Tom Scott

No. 74
- Position: Tackle / Guard

Personal information
- Born: June 25, 1970 Burke County, North Carolina, U.S.
- Died: October 8, 2015 (aged 45) Greensboro, North Carolina, U.S.
- Listed height: 6 ft 6 in (1.98 m)
- Listed weight: 330 lb (150 kg)

Career information
- High school: Union (Clinton, North Carolina)
- College: East Carolina (1989–1992)
- NFL draft: 1993: 6th round, 148th overall pick

Career history
- Cincinnati Bengals (1993);

Career NFL statistics
- Games played: 13
- Games started: 13
- Fumble recoveries: 2
- Stats at Pro Football Reference

= Tom Scott (offensive lineman) =

American football player (born 1970)

Thomas Lee Frederick Scott (June 25, 1970 – October 8, 2015) was an American former professional football offensive lineman who played one season with the Cincinnati Bengals of the National Football League (NFL). He was selected by the Bengals in the sixth round of the 1993 NFL draft after playing college football at East Carolina University.

==Early life==
Thomas Lee Frederick Scott was born on June 25, 1970, in Burke County, North Carolina. He weighed 280 pounds in eighth grade. He attended Union High School in Clinton, North Carolina, and graduated in 1988.

==College career==
Scott was a four-year letterman for the East Carolina Pirates of East Carolina University (ECU) from 1989 to 1992. He played in 42 games, starting 33, during his college career and earned first-team All-South Independent honors twice. He was an Associated Press honorable mention All-American his junior year in 1991. As a senior in 1992, Scott was named a first-team All-American by both the Football News and The Sporting News. He weighed about 332 pounds as a junior and 374 pounds as a senior. He played in the East-West Shrine Game and the Senior Bowl after his senior year. In 2013, he garnered first-team recognition on ECU's All-Time Offensive Team.

◆ Objective A ◆
Reproduce the passage from the Tom Scott biography, beginning at the words "Personal information" and stopping after the words "lb (150 kg)".
◆ Objective B ◆
Resume the Tom Scott biography from the point where it stops.

◆ Given data ◆
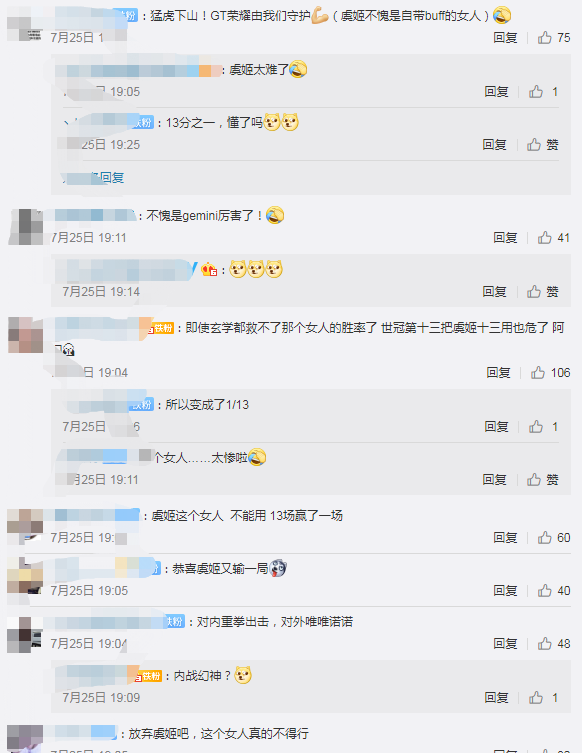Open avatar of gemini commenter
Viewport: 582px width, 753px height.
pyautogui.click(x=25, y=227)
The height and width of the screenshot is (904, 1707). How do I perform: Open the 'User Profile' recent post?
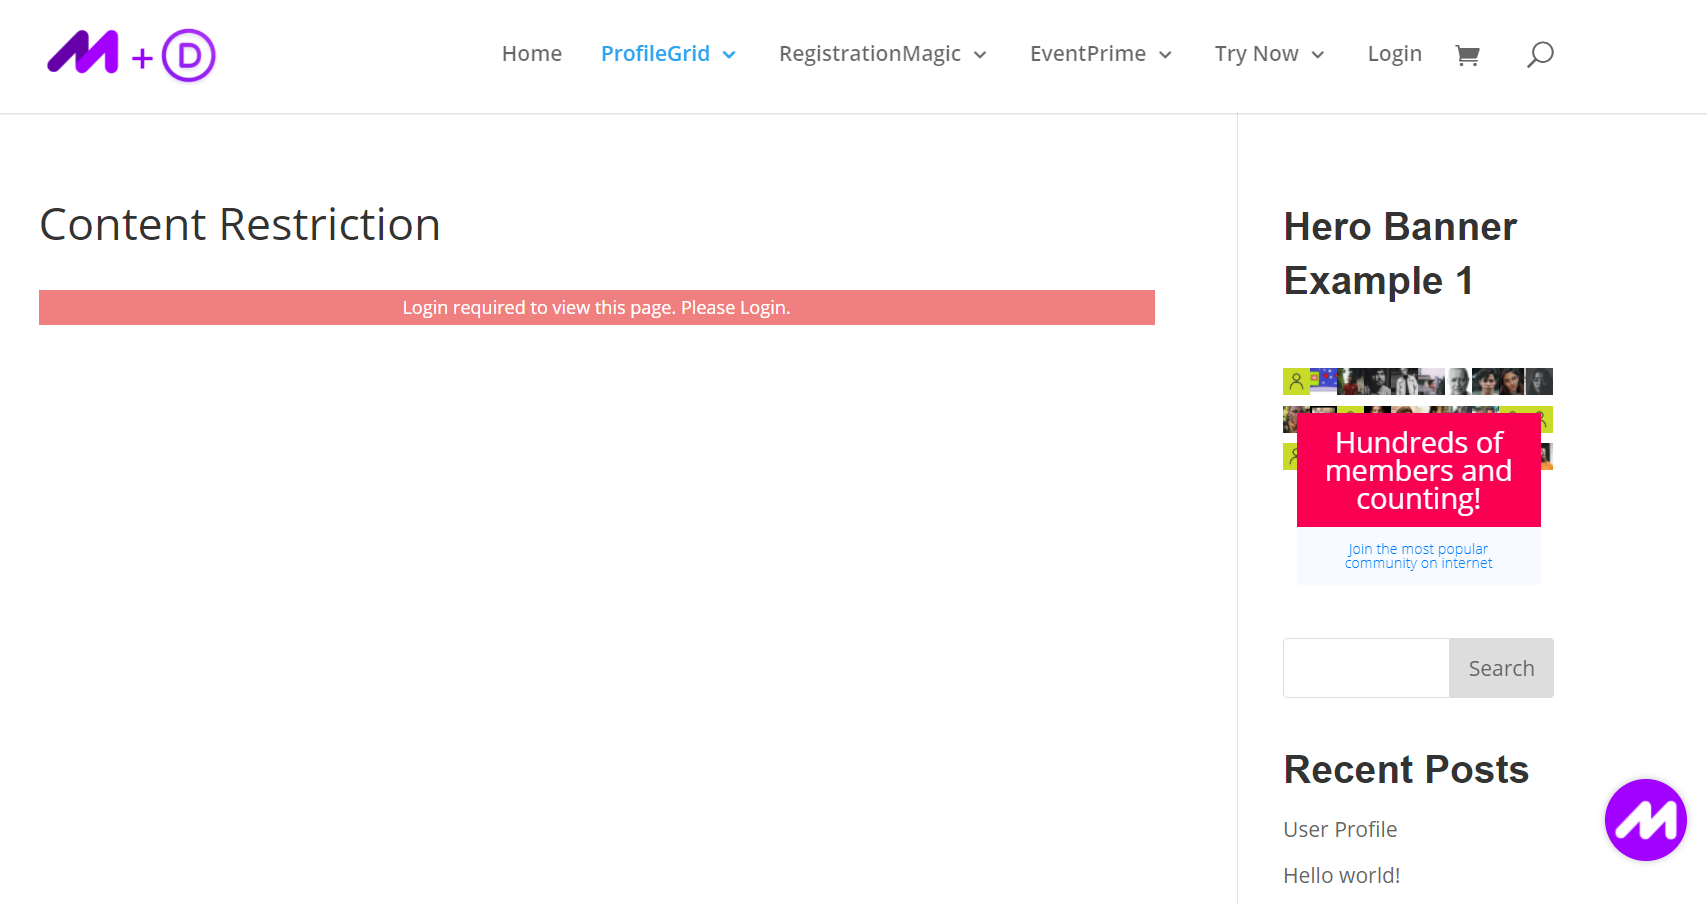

◆ Written response A ◆
Personal information
- Born: June 25, 1970 Burke County, North Carolina, U.S.
- Died: October 8, 2015 (aged 45) Greensboro, North Carolina, U.S.
- Listed height: 6 ft 6 in (1.98 m)
- Listed weight: 330 lb (150 kg)

◆ Written response B ◆
==Professional career==
Scott was selected by the Cincinnati Bengals in the sixth round, with the 148th overall pick, of the 1993 NFL draft. He officially signed with the team on July 19. He weighed about 360 pounds in mid July 1993 but got down to 330 pounds for the regular season. He played in 13 games, all starts, for the Bengals during his rookie year in 1993 and recovered two fumbles. Cincinnati finished the season with a 3–13 record. Scott's weight ballooned to 409 pounds after the 1993 season. The Bengals sent Scott to Orlando, Florida to work out with trainer Mike Spotts. However, Scott only managed to get his weight down to 381 pounds. As a result, he was released on July 15, 1994.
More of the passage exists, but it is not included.